Relato inspirado en Shine On Your Crazy Diamond de Pink Floyd
I. Primera impresión de Estela.
Estela llegó esa noche como una de esas olas que te caen de golpe.
Estela vino y se fue, vino y se fue, vino y se fue de mi vida como una marea
para la que nunca estuve preparado. Me golpeó con toda la fuerza que era capaz
desde el primer segundo que mis ojos se fijaron en ella, y quién sabe por qué
nunca supe decírselo, nunca supe cómo, ni cuando tenía veinticinco años, ni
cuando tenía treinta y cinco, ni cuando tenía más de cuarenta. Ni ahora.

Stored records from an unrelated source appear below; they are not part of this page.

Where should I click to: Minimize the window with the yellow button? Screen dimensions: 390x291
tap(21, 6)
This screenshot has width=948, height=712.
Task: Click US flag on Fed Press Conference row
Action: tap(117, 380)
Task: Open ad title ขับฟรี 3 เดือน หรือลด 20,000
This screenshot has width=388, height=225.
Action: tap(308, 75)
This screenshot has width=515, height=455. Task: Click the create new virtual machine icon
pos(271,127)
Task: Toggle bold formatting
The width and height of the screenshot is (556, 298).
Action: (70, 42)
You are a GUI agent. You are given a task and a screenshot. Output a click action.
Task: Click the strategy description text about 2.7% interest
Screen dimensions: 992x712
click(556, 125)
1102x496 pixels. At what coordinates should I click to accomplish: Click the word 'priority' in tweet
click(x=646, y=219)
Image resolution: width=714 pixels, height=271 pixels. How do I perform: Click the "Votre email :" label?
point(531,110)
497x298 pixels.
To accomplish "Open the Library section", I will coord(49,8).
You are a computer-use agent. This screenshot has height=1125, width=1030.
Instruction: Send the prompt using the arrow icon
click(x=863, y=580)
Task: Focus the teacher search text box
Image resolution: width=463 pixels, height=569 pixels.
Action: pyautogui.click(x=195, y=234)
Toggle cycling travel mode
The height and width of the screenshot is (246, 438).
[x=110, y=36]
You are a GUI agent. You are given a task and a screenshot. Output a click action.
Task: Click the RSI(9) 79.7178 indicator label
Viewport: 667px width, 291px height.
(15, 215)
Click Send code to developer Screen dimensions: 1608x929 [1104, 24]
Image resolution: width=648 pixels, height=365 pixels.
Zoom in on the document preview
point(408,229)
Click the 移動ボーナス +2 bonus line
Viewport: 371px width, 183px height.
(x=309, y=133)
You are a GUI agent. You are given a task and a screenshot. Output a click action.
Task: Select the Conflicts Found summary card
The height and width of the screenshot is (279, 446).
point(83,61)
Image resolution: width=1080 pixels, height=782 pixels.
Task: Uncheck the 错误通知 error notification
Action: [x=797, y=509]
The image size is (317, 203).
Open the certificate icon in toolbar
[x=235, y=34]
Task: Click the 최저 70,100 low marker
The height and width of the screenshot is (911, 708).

Mi primera impresión de ella es verla allí, bailando como la ráfaga
de viento que era, bailando sola en la pista sola de baile, brillando como un
diamante, el pelo rojo enloquecido, los ojos cerrados, la camiseta morada, las
manos abiertas, el jeans demasiado desteñido, los tenis blancos con cintas de
colores. La veo allí, así, y ahora me doy cuenta de que era un presagio. Estaba
entrando para siempre en la monotonía de nuestros días para darles vuelta de
una manera que ninguno de los tres podía sospechar en ese momento. Sí, los
mismos tres que habíamos sido desde los quince años, los que estábamos allí,
enamorándonos de ella, supongo, enamorándonos con amores diferentes, pero amor,
de ese que dura toda la vida, por el cual podés hacer cualquier cosa por
alguien, de ese amor, porque era imposible no querer a Estela, no querer hacer
todo por ella, no querer perseguirla a donde fuera. Estela era como un imán.
Cuando la canción terminó –no me pregunten cuál era- salió de su
trance, así de fácil como había entrado, nos miró a los tres como se mira a una
silla o un mueble o un objeto cualquiera y salió al patio por una cerveza. Era
julio y llovía. Regresó medio mojada, riéndose por quién sabe que cosa que le contó
en secreto a Alberto, que era quien la había traído a la fiesta. Carlos y yo no
dejábamos de ver alelados el colochero rojo que le caía casi hasta la cintura,
los ojos –de color extraño- que se convertían en una adorable línea cada vez
que se reía. Creo que esa fue la noche en que los tres, sin decírnoslo,
decidimos que de alguna manera se tenía que quedar en nuestras vidas.
De alguna manera.
Desde ese día dejamos de ser el trío para convertirnos en cuarteto.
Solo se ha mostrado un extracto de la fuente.